— Begin TEXT TO READ —

= Southern New England Soccer League =

Semi-professional soccer league

The Southern New England Soccer League was a semi-professional soccer league based in New England which was established in 1914 and collapsed in 1921. During its short existence, it featured some of the top teams in the northeast United States. Dissatisfaction with league mismanagement led to the end of the SNESL in 1921 as several teams moved to the newly created American Soccer League.

— End TEXT TO READ —
— Begin GIVEN MATERIAL —

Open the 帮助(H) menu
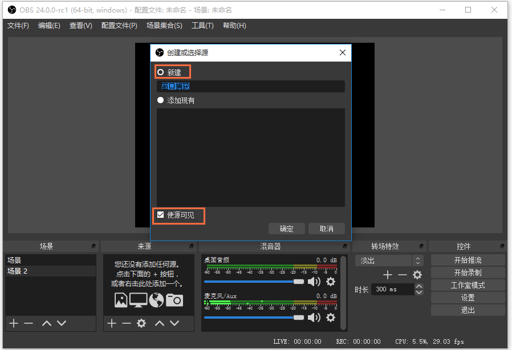The height and width of the screenshot is (350, 512). click(x=234, y=25)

— End GIVEN MATERIAL —

REQUEST 1 » List each distinct proper name or abbreviation that appears in the text on the Southern New England Soccer League, treating the league's full name as a single item.
REQUEST 2 »
State whether each statement agrees with the text on the Southern New England Soccer League, answering yes or no and quoting the words that decide it.
(a) The league was established in 1914.
(b) The league was a fully professional competition.
(c) Several of its teams moved to the American Soccer League.
REQUEST 3 » According to the text on the Southern New England Soccer League, what caused the league to end in 1921?

RESPONSE 1 »
Southern New England Soccer League
New England
United States
SNESL
American Soccer League

RESPONSE 2 »
(a) Yes: "established in 1914"
(b) No: "Semi-professional soccer league"
(c) Yes: "several teams moved to the newly created American Soccer League"

RESPONSE 3 » Dissatisfaction with league mismanagement.